Pour compléter la distribution, Spielberg a fait appel à un casting de dingue venant essentiellement du petit écran (Bob Odenkirk, Alison Brie, Sarah Paulson, Bradley Whitford, Carrie Coon, Jesse Plemons, Deirdre Lovejoy) quitte à ne leur donner qu’une ou deux scènes à jouer au sein d’un scénario particulièrement bien huilé et rempli de tension, quand bien même on en connaît l’issue d’avance. Lorgnant du côté de Frank Capra pour l’importance donnée à un certain idéal américain (le journalisme se doit d’être du côté des gouvernés, non des gouvernants) mais aussi d’Alfred Hitchcock lors de certains plans pétris de tension, Steven Spielberg redonne au film journalistique toutes ses lettres de noblesse en y apportant des valeurs essentielles qui sont toujours bonnes à rappeler.
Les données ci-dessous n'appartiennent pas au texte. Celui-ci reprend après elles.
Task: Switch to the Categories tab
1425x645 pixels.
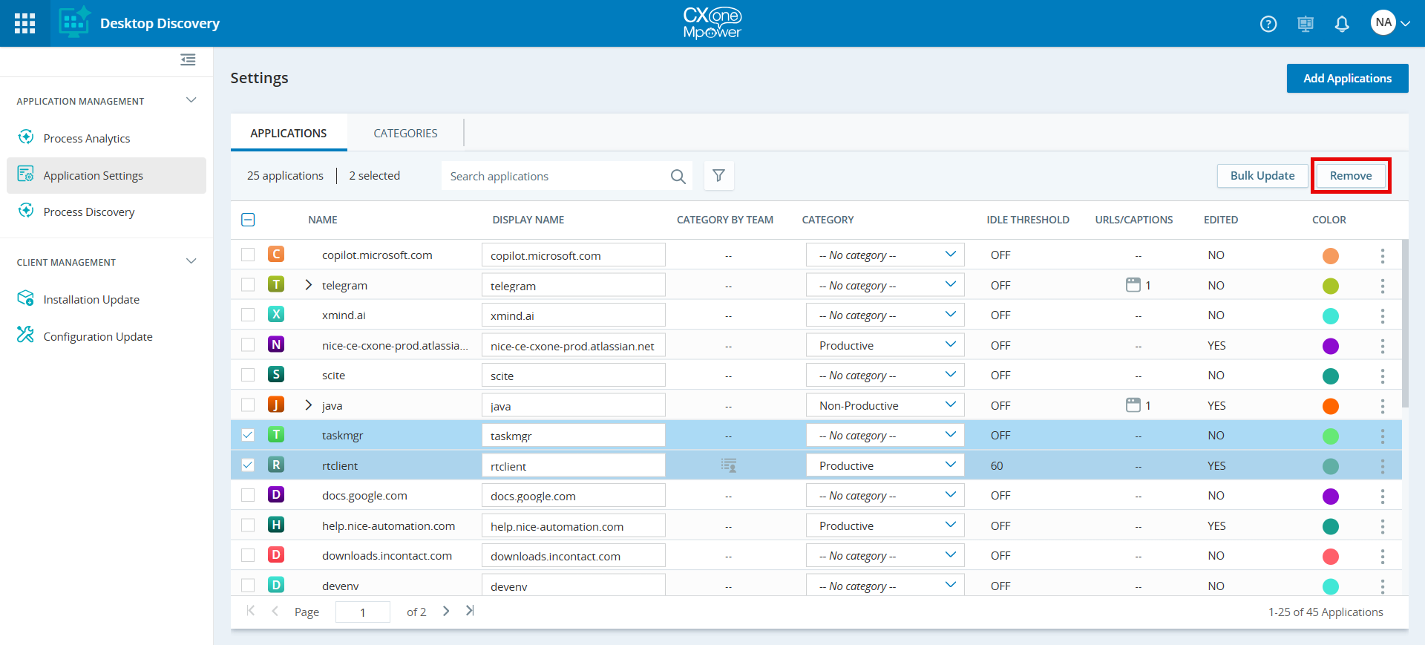Action: point(405,134)
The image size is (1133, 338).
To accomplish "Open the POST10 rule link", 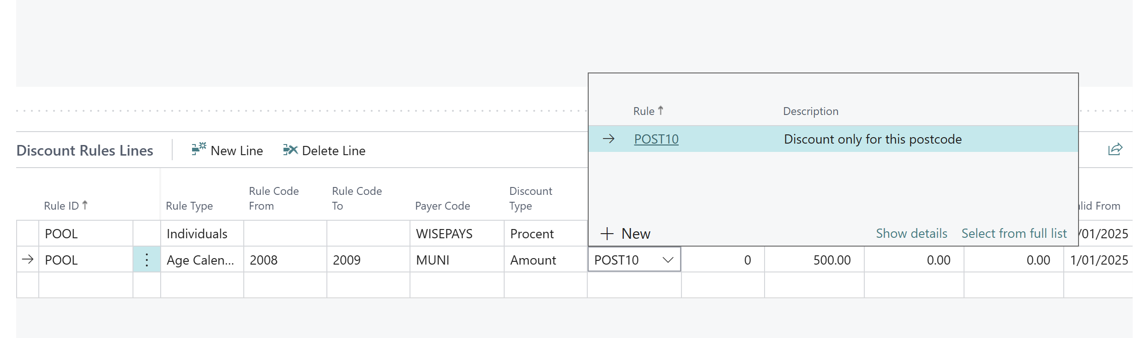I will (x=656, y=139).
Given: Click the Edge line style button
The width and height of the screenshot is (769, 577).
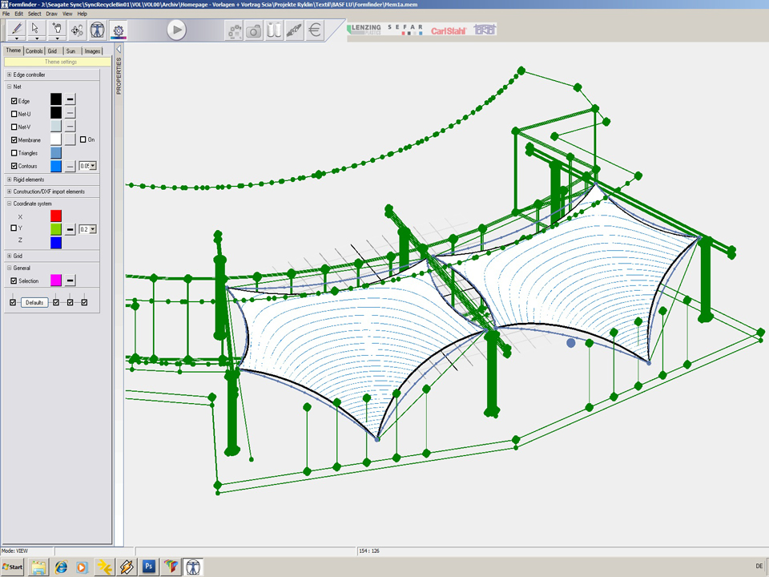Looking at the screenshot, I should pos(70,100).
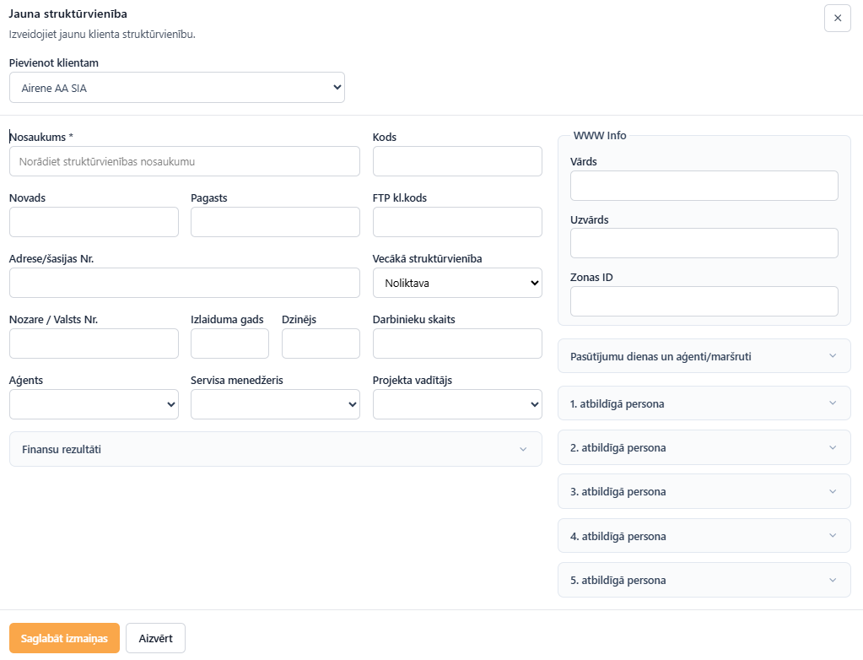
Task: Focus the Darbinieku skaits input
Action: 457,344
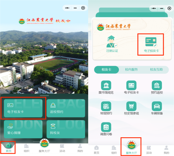Open the 爱心捐赠 donation tile
The height and width of the screenshot is (156, 174).
(23, 129)
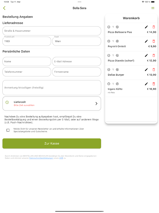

Conteur hors-pair, le cinéaste sait exactement ce qu’il fait et où il va, arrivant à nous plonger dans le film en dépit de quelques légers détails gênants (le petit moment pétri de bons sentiments à la fin, l’ouverture au Vietnam avec la musique de Creedence Clearwater Revival, un peu facile) que l’on citera ici histoire de chipoter. Car c’est bel et bien un grand film que Spielberg vient de nous livrer, mêlant divertissement haletant et message d’utilité publique qui ne manquera pas de faire réfléchir les plus dégourdis d’entre nous sur la société actuelle.